96 Vernon Adams, QB, Oregon - Adams is a classic underdog who probably won’t get drafted because he is small (5’11” 200) and comes from a “system” offense. He has the fire in his belly to exceed expectations and make up for pocket passing deficiencies when the play breaks down. I’ll be looking to add him in deep leagues if he makes a team in September.

97 Marshaun Coprich, RB, Illinois State - Coprich doesn’t play to his speed and explosion numbers. He was very productive and he is a versatile talent, but Coprich will likely only get on our fantasy radar if multiple backs ahead of him on a depth chart go down with injuries.

98 Joshua Perry, ILB, Ohio State - Perry will be a liability in coverage, but his size and punishing style will endear him to teams looking for a two-down run stopper. That may put him on the IDP fringe, but in the right spot, he will matter in fantasy leagues.

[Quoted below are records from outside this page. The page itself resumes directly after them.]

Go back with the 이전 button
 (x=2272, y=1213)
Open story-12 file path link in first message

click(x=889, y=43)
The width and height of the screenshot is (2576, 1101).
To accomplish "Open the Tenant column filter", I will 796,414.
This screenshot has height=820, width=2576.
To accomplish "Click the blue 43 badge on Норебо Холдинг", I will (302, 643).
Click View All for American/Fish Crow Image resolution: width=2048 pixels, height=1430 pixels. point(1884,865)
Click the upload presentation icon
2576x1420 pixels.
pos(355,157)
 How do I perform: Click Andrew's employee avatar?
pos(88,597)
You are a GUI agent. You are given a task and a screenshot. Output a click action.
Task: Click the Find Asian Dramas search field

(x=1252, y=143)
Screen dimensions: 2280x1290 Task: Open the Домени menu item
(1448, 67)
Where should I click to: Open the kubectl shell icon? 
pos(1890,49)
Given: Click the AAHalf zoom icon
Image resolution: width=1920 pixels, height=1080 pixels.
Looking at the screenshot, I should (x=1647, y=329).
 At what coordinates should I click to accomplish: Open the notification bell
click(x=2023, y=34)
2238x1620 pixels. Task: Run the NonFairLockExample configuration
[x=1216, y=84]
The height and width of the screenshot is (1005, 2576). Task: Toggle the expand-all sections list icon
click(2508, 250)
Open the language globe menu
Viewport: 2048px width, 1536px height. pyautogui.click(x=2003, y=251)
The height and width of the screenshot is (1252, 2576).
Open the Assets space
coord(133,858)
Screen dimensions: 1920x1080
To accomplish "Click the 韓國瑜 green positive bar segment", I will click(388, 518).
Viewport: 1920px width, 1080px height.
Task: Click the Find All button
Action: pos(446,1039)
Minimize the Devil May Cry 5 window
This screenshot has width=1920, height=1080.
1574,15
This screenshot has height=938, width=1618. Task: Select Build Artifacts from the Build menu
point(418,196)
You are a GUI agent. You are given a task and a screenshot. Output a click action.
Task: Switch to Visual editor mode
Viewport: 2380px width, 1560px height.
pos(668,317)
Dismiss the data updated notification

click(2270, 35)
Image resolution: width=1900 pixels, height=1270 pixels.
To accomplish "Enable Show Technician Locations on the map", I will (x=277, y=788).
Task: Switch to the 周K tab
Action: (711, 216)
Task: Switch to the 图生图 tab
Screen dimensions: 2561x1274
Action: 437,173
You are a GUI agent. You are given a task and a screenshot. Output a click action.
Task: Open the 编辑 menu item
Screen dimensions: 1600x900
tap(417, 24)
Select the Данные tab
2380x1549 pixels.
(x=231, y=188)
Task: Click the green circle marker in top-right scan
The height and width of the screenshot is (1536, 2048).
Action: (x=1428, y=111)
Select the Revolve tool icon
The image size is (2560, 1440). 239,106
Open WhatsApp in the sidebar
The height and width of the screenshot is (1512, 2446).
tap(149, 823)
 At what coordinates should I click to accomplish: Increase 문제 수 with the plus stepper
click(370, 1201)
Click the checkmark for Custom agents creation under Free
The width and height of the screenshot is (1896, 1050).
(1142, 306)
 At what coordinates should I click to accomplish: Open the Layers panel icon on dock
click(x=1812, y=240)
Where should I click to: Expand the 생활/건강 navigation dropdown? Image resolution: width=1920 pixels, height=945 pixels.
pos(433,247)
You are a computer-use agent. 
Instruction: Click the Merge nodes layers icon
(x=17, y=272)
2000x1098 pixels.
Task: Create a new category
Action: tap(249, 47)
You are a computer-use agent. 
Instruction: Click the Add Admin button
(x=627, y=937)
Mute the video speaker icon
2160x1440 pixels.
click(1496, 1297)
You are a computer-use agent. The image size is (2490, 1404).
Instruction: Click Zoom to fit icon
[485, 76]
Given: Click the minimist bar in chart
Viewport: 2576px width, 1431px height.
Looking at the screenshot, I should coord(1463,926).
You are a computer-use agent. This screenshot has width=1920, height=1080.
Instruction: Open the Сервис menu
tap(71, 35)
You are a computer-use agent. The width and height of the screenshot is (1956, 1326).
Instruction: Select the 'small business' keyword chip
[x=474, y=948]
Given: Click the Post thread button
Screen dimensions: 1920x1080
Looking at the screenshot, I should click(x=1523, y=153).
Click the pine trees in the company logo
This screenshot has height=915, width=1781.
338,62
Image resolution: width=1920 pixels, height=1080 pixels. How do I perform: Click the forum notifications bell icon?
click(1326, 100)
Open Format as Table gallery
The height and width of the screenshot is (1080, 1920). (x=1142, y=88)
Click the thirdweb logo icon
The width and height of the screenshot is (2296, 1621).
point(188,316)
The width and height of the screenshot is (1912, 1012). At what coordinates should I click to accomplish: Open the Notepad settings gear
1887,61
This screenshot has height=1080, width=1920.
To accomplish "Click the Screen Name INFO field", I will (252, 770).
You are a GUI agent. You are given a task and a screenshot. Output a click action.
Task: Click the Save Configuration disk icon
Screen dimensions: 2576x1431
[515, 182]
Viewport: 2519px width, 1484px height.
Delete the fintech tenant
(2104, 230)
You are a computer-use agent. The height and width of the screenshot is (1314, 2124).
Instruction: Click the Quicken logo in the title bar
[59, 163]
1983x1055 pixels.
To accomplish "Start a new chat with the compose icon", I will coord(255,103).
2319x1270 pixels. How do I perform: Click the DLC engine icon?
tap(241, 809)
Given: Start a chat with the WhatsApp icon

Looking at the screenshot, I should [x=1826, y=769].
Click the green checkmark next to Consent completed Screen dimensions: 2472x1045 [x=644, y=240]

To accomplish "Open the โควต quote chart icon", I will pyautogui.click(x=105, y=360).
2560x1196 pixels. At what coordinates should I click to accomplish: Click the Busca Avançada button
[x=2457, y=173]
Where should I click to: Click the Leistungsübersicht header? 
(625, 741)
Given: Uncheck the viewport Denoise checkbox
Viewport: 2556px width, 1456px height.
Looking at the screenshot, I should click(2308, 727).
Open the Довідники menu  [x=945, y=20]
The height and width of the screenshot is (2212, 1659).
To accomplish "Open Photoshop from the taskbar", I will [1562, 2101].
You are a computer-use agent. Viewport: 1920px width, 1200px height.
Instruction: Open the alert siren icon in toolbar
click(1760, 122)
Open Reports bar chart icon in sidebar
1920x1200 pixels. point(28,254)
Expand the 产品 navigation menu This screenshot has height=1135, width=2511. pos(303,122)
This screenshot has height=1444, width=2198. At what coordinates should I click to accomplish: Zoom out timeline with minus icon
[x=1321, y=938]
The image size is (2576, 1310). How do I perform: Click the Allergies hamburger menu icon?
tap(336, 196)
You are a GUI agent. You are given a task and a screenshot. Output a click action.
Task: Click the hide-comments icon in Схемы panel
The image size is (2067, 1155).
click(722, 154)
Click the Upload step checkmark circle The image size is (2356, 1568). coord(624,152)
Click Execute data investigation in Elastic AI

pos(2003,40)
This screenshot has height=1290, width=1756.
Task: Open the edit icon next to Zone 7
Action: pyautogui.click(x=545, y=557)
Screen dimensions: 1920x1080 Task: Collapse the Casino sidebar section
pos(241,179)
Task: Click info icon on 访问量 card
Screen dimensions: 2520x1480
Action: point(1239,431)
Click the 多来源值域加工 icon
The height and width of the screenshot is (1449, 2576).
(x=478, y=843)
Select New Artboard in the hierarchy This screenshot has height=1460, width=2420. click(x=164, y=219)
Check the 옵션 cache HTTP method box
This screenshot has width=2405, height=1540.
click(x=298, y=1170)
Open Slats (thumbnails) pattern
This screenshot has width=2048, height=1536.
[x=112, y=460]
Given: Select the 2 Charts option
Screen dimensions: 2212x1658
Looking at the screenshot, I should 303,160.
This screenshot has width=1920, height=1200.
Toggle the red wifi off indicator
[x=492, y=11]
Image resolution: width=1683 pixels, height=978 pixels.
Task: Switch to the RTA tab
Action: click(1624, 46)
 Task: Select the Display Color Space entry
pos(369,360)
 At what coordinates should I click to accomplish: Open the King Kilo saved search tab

99 Devon Johnson, RB, Marshall - Teams looking for a slobberknocker running back to convert short yardage plays and add power to a committee may like Johnson as a runner, but he could also be converted to fullback.

100 Kelvin Taylor, RB, Florida - Taylor’s vision, footwork and pad level all look NFL quality, but his lack of plus athletic traits or overwhelming power will keep him on the edge of rosters in the pros.